After the fall of Tripoli, Gadhafi's audio messages surfaced on Al-Rai.
Al-Jaburi said "the hero Gadhafi" broadcasts his messages from a van equipped with satellite transmission equipment that can operate anywhere in Libya.
"I sent a crew to Tripoli at the beginning of the attack to cover the events, and we trained the Libyans on how to use it after our own experience with the Iraqi resistance, which was never detected by the American forces," al-Jaburi said.
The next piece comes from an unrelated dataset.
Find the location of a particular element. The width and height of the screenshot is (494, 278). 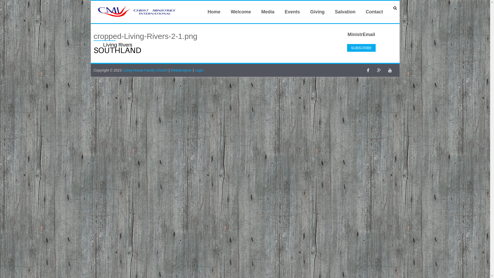

'Salvation' is located at coordinates (345, 12).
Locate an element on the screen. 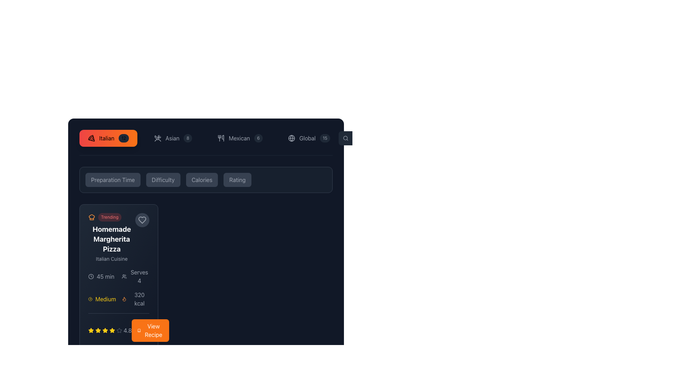 The width and height of the screenshot is (678, 381). the navigation label for Asian cuisine, which is positioned to the right of the Italian section and left of the Mexican label is located at coordinates (172, 138).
But some said that it's not about ideology at all and that al-Jaburi sees only dollar signs in front of him.
"The likes of Mishaan al-Jaburi don't care about viewership," said Safwat El Alem, a professor in political media at Cairo University. "They only care about their pockets after they convince those leaders to finance their operations."
El Alem sees Al-Rai meeting the same fate as Al-Zawraa once the anti-Gadhafi fighters consolidate victory.
The Syrian regime also has the power to shut down Al-Rai, but Feldner said that it's probably safe to assume that Bashar al-Assad, the embattled Syrian president, has an interest in curtailing the successes of the Libyan revolt.
Whatever the future, for now, the channel is up and running. And though no one seems to know the exact whereabouts of Gadhafi, his voice is loud and clear -- on Al-Rai.